Many factors contribute to breaking cycles of crime, but Prison Fellowship International (PFI) finds two drivers to be most relevant and effective. First, prisoners form new positive self-identities that replace past negative self-identities, and second, they develop healthy social relationships that support them when they return home. These ideas are interconnected: prisoners are more likely to seek and develop healthy social relationships as part of the self-identity transformation process.
When prisoners change their self-view, weaving their experiences into new hope-filled narratives, they are more likely to desist from criminal behavior. Through “redemption scripts,” they turn their past lives into something purposeful. Ongoing identity transformation leads prisoners to and through a “crystallization of discontent” where dissatisfaction about prior failures becomes linked to criminal identity. Slowly, they take responsibility for their past while simultaneously adopting a positive identity.

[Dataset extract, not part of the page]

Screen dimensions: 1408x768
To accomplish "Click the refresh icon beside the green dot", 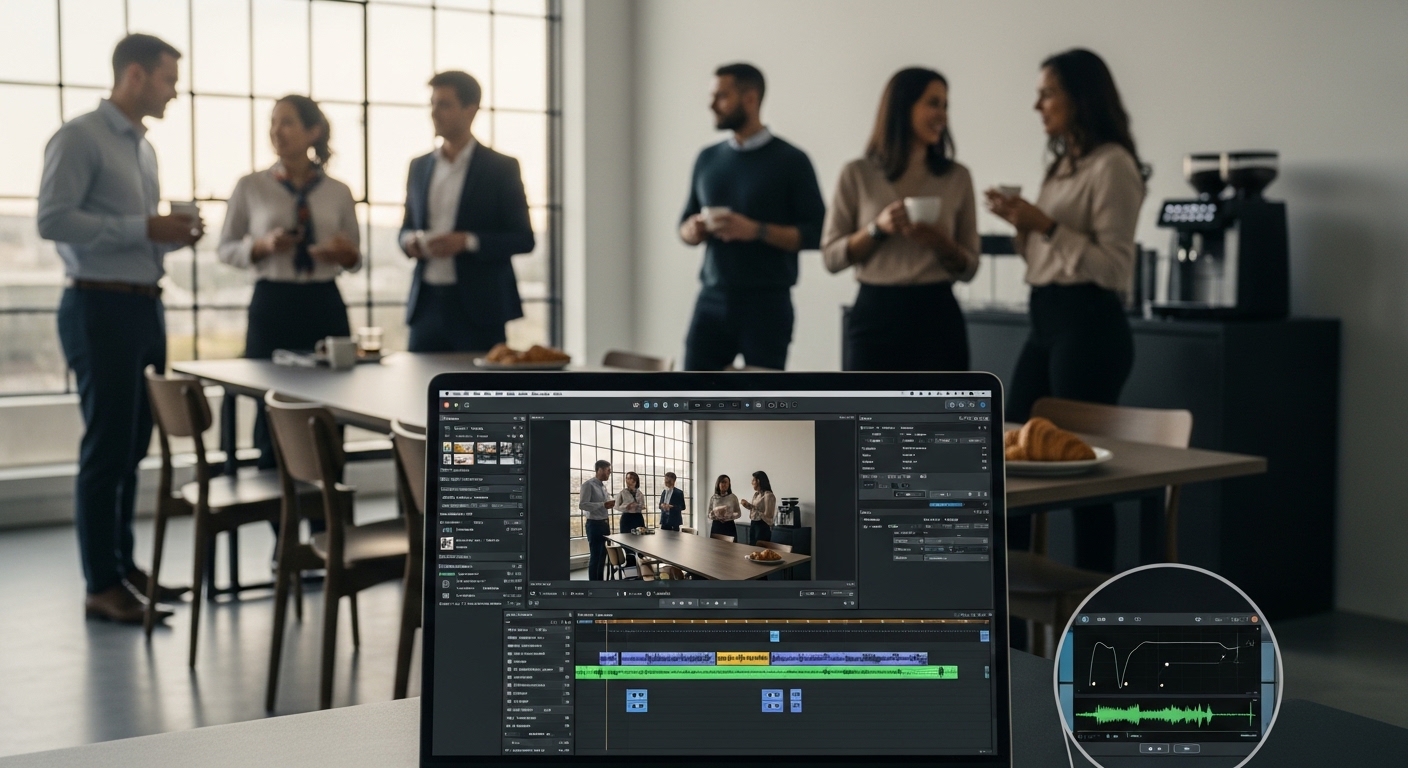I will [466, 405].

Spiritual transformation requires prisoners to form healthy social relationships as they transition back into the community; these provide needed accountability and support as they acclimate to non-prison life. In-prison conversion experiences create a bridge to growing healthy relationships and resources on the outside.

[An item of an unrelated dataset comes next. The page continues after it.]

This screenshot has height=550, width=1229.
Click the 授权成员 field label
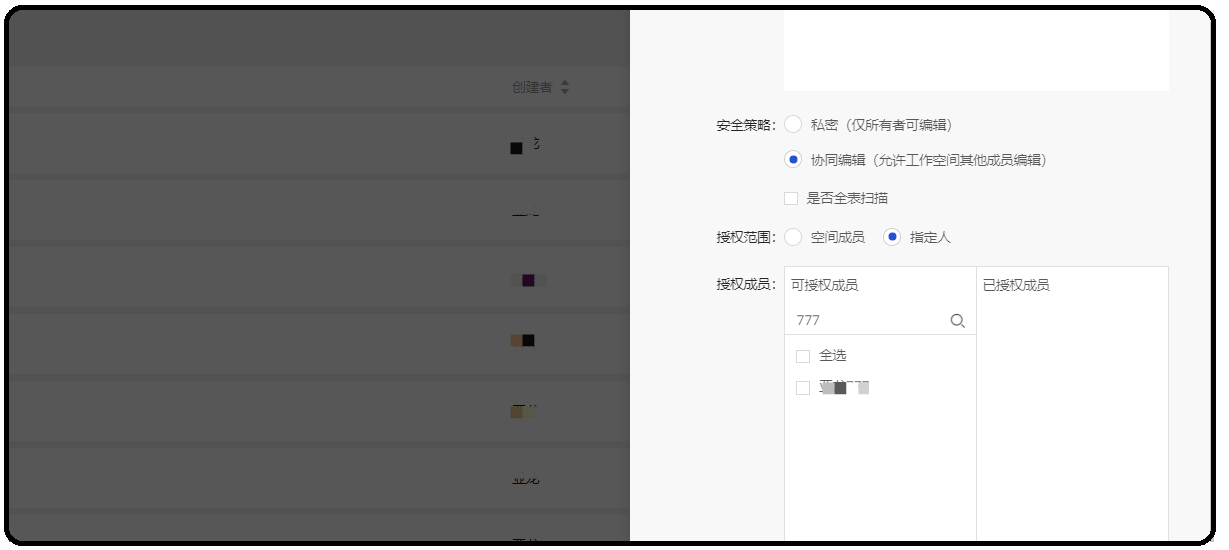pos(745,285)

Families and churches often play an integral role in supporting prisoners in reentry, when these positive relationships are intentionally formed and maintained. The process starts well before inmates are released, since incarceration isolates and cuts off prisoners from their families.
National ministry programs that catalyze prisoner identity transformation and strengthen their relationships with family and church communities contribute to breaking the cycle of crime.
When inmates participate in programs that prompt reflection on spiritual elements and offer life purpose, it fuels inner transformation – which is then augmented by healthy relationships and supportive communities post-release. Practices that strengthen connections among prisoners, their families, and church communities foster these supportive relationships and promote stable environments into which prisoners can integrate.
PFI already offers programs, delivered at the local level in culturally appropriate ways, that work toward outcomes of long-term transformation and stability for prisoners.
These programs benefit prisoners, ex-prisoners, and their families and build bridges with local churches. National ministries engage church communities around their prison- and family-focused programs, motivating them and increasing empathy for prisoners and their families. They are also primary sources for volunteers who assist in prison-related programs.
National ministry programs are more effective when they provide a coordinated response that connects and strengthens relationships among prisoners, their families, and local church communities. Beyond contributing to positive long-term outcomes for prisoners, national ministries make an even deeper impact when they first, create a coordinated response that connects prisoners, their families, and church communities and second, facilitate long-lasting relationships between prisoners, their families, and church communities to form supportive post-release communities.
National ministry programs facilitate connections between prisoners, their families, and the church. But generally, NMs do not prioritize building and maintaining these relationships in such a way that inmates can rely upon them after they leave prison.
For example, in STP and TPJ, while prisoners and church volunteers participate in sessions together (and many times become friends), volunteers often come from different communities than those to which prisoners return upon their release. Even when volunteers are from the same communities, often their connections with prisoners end when the programs conclude.
In STP, prisoners reflect upon harm they caused others, including their families and others in their communities. But often, NMs give no opportunities for prisoners to connect with their families or others in their community, so they can address problems or past harms. These missing opportunities mean that prior issues will likely continue to burden and hamper important relationships when prisoners are eventually released.
In TCJ and PromisePath, children (and sometimes families) meet their incarcerated parents. But national ministries could make responses more restorative if they strengthened these family relationships, including addressing harm or tension within them. In addition, NMs could sensitize local church communities, equipping them to care for and support prisoners as they return to their communities.